Friday, 25 November 2016

Mass starvation looming for Siberian reindeer


One of the world’s largest concentration of reindeer is to be found in the Yamal Peninsula in northwestern Siberia. A new report presents worrying evidence that the reindeer are threatened with starvation.

In the region of Russia, hundreds of thousands of reindeer are to be found. Many are herded by the indigenous Nenets people. For 2016-2017 a new report suggests that many of the reindeer are threatened due to a scarcity of food.

The report comes from the International Union for Conservation of Nature, and it has declared the reindeer to be vulnerable. Since 1990 there has been a steady decline in the population, with a 20 percent decline (around 80,000 animals) over the past twenty-five years.  This is due to scarcity of food and the root cause is climate change.

The largest decline occurred in 2013, when 61,000 reindeer starved to death on the peninsula. This occurred due to atypically thickly layers of snow and ice blocking and obscuring access to food - lichen and other vegetation.

The cause of the unusual ice and snow was attributed to retreating sea ice in the adjoining Barents and Kara Seas, which adjoin the peninsula. The researchers put the sequence of events into a flow diagram, which has been summarized by Laboratory Roots as:

Warming → Sea ice decline → Increased precipitation and winter temperatures → [Rain-on-snow] events → Reindeer mortality.

Essentially, warming temperature causes the melting of ice, which leads to high levels of evaporation and humidity. These temperature effects cause increased rainfall. The rain soaks the snowy ground, and when this is followed by a fall in temperature, the snow freezes leading to a thick layer of ice forming. The layer can prove too thick for the reindeer to smash through.

According to the lead researcher, Dr. Bruce Forbes: “Reindeer are used to sporadic ice cover, and adult males can normally smash through ice around 2 centimeters thick. But in 2006 and 2013, the ice was several tens of centimeters thick”

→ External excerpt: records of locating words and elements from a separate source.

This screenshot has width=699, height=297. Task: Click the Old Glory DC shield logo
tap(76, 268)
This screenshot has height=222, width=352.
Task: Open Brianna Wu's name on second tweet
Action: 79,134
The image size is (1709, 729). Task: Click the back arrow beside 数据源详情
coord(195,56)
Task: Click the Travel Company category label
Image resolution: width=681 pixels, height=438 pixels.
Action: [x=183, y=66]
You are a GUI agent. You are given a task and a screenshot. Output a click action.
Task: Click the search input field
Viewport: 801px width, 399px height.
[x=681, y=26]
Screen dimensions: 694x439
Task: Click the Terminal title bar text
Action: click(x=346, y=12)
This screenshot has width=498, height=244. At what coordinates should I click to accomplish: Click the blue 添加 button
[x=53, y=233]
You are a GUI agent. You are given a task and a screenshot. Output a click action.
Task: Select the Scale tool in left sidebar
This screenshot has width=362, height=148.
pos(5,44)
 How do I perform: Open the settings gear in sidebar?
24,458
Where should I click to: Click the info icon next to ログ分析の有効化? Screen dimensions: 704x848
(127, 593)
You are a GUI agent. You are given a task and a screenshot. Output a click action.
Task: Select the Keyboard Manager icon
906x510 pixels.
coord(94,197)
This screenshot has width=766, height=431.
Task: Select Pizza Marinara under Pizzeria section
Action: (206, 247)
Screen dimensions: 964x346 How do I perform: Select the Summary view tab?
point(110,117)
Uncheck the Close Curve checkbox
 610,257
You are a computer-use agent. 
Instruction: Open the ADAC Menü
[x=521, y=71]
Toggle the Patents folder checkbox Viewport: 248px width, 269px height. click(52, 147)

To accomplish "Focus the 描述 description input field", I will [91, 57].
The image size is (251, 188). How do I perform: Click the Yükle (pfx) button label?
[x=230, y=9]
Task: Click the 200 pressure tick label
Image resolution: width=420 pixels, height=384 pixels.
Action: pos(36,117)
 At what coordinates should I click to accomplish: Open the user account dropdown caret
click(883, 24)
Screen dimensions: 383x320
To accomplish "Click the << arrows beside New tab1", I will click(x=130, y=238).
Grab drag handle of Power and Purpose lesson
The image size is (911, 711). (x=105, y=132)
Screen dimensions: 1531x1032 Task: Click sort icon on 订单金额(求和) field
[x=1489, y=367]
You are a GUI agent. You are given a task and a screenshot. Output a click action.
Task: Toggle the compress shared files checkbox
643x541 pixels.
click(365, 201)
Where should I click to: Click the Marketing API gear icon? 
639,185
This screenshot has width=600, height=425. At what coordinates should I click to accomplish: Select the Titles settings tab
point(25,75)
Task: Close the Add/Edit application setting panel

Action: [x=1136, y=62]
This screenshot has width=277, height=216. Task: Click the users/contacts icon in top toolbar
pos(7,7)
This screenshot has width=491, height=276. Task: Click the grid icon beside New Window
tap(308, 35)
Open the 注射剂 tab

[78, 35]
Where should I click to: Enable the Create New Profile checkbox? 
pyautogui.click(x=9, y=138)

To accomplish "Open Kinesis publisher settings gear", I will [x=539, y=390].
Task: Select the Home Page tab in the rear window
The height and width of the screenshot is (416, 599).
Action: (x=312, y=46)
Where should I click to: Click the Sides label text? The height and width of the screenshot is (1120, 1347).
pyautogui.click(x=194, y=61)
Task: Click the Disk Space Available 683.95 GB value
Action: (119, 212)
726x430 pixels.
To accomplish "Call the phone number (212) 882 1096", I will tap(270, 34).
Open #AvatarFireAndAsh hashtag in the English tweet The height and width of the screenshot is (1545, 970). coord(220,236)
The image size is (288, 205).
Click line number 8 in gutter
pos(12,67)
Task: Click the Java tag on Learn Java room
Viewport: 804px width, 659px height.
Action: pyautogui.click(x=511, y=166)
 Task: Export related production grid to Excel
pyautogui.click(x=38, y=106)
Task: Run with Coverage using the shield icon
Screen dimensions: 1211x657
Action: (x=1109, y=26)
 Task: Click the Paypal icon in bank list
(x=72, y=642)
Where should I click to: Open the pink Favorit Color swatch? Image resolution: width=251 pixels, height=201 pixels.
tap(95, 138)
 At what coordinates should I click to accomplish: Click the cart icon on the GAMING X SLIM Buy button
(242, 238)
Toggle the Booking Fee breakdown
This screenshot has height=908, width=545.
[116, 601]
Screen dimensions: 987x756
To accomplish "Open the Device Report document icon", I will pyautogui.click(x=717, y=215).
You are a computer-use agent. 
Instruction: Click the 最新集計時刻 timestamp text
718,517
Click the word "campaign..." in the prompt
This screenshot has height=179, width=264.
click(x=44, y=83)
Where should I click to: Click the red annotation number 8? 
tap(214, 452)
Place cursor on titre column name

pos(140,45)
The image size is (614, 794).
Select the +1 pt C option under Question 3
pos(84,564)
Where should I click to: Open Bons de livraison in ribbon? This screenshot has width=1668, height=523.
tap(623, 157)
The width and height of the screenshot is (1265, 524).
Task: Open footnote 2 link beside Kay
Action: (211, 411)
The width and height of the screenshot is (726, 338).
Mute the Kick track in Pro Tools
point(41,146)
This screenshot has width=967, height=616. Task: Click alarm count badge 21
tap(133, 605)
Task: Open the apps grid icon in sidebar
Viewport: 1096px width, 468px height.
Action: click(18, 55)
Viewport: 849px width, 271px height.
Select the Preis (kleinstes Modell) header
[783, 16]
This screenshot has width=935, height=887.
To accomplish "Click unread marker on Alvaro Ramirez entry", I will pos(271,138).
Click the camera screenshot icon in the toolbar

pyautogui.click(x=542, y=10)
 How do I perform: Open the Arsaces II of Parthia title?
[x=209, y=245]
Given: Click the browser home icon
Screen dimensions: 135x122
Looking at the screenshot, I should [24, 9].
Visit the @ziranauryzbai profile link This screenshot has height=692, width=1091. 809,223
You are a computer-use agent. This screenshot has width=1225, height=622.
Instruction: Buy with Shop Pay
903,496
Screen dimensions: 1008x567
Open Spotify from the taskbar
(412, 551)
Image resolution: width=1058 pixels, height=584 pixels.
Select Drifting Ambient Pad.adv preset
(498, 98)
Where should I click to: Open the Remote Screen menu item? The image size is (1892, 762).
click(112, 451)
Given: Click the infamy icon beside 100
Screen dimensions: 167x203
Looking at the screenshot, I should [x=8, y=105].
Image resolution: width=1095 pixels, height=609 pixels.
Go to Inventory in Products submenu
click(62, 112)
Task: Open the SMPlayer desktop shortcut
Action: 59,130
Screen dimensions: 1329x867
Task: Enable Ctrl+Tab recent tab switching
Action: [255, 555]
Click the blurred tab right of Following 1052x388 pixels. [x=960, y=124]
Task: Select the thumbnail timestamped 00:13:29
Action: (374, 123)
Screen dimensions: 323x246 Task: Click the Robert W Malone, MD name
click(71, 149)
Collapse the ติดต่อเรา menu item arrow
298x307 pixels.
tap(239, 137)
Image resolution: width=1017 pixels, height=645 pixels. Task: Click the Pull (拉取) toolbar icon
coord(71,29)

The concern is that a similar event will occur this coming winter, based on climate predictions. This is based on reducing ice in both the Arctic Sea and the Kara Sea, as collated by the National Snow and Ice Data Center, which is linked to the University of Lapland in Finland.

The findings are published in journal Biology Letters. The paper is titled “Sea ice, rain-on-snow and tundra reindeer nomadism in Arctic Russia.”